By Grace Summerson
‘Have courage and be kind…’
Sixty-five years since her animated debut Cinderella is brought to life by Disney once more but this time in the flesh. After saving Walt Disney Studios from bankruptcy in 1950 the success of the original feature as helped place Disney as one of the most loved and wealthy film studios in the world. Charles Perrualt’s fifteenth century tale has spawned a legacy of retellings but non as well known today as Disney’s. The fairy tale is so much a part of the Disney iconography that the prince’s castle is featured as the distinctive logo and has been replicated as the centrepiece for the Disneyland parks worldwide.
So the main question was; how could they retell a story, told hundreds of time on film, and renew magic and excitement of the original in a new age? Well a big budget certainly helps. Near $100 million dollars was spent producing the 2015 film which sets it far apart from other live-action adaptations that smaller studios have produced of Cinderella. The film thrives on its playful animation, luxurious sets, stunning costumes, and a-list actors.
The leads are relative newcomers to big budget blockbusters. Lily James, who plays a sweet and caring Cinderella, will be most recognised for her work on Downton Abbey as Lady Rose. Her princely counterpart, played by Richard Madden, coming from the far darker world of Game of Thrones where he played the much-mourned King in the North. Each strike a good balance between romantic and charming without becoming too naïve and unrealistic.
That said the more memorable performances where given by the regal Cate Blanchett and spirited Helena Bonham-Cater. Blanchett’s stepmother is cruel but not evil her selfish actions originating from a proud character are underpinned by emotion. From 2D drawings Lady Tremaine has stepped forth into the 3D world and become a very genuine character that modern audience’s require to understand a villain’s actions.
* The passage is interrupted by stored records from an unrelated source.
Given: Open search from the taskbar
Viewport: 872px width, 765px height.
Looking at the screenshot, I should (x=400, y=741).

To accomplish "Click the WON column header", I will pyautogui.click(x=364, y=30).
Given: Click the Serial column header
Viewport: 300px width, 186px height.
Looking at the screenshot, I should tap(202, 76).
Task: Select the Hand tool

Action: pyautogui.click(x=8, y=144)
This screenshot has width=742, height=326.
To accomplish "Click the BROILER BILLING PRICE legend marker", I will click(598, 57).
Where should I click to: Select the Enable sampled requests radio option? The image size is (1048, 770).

Seeing Blanchett at the helm will recall one of her greater roles as Queen Elizabeth I but with a wicked laugh and jealous intentions.
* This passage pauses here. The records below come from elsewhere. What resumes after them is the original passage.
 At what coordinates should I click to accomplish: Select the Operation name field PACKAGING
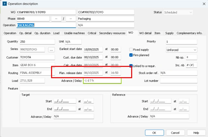tap(46, 25)
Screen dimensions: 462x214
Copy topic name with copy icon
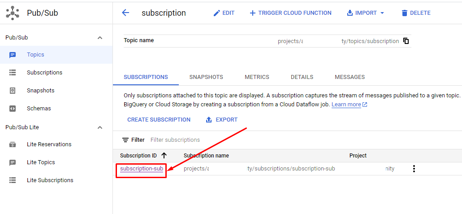(x=406, y=41)
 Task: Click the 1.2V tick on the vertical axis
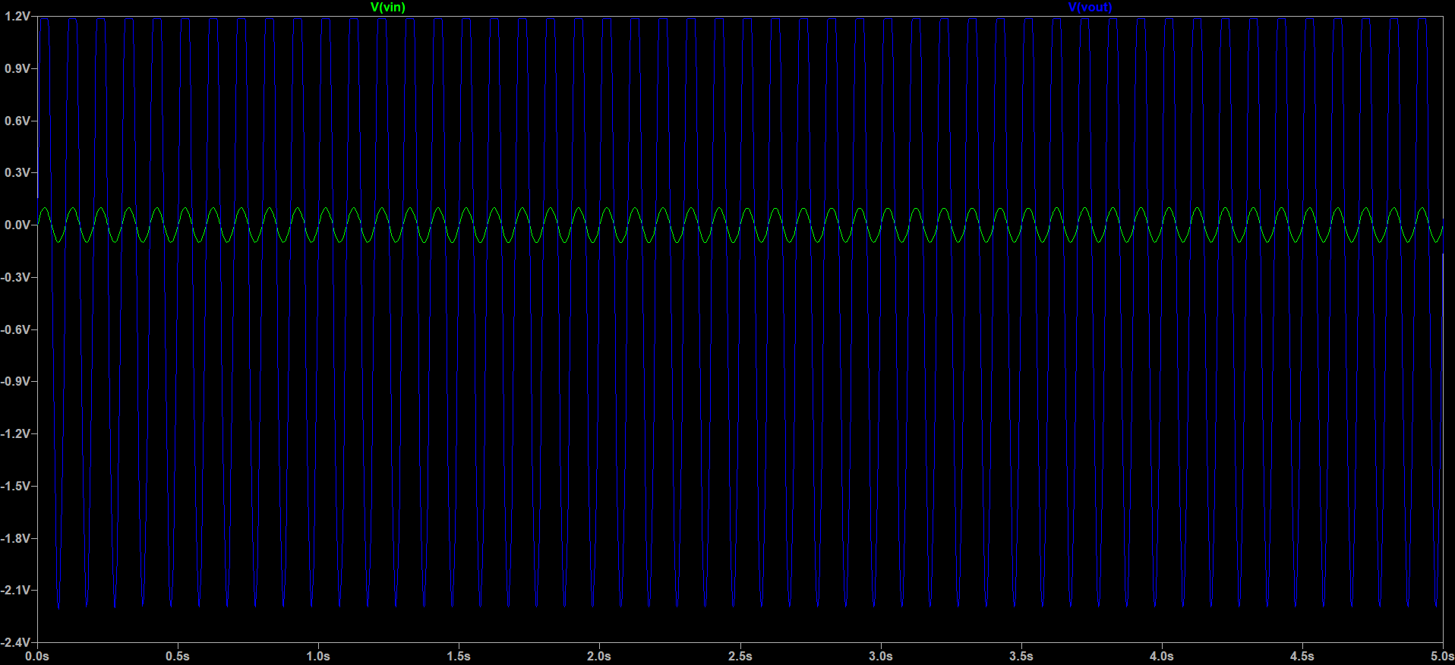[17, 16]
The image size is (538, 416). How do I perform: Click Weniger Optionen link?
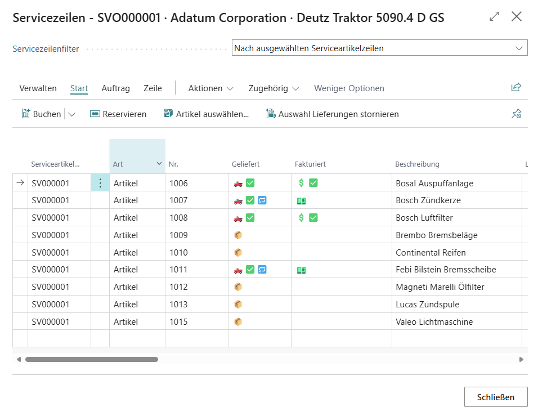click(349, 88)
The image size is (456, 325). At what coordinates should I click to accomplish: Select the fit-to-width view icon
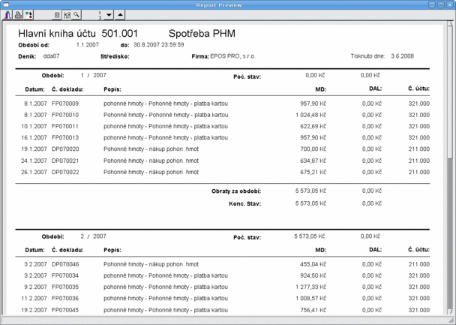pos(67,14)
Bonham-Carter’s Fairy Godmother is the perfect balance to Blanchett’s stepmother, bringing real joy and energy to the screen when Cinderella is at one of lowest moments. Even without singing ‘bibbity-bobbity-boo’. But this isn’t your typical grandmother-esque fairy Bonham-Carter’s Godmother is glamorous and dazzling whilst still being a little quirky and fantastical.
At its heart Cinderella remains an enchanting love story. With Kenneth Branagh’s direction we have a visually sumptuous delight underpinned by fantastic performances and an emotionally truthful script. It is a treat of a film for romantics young and old.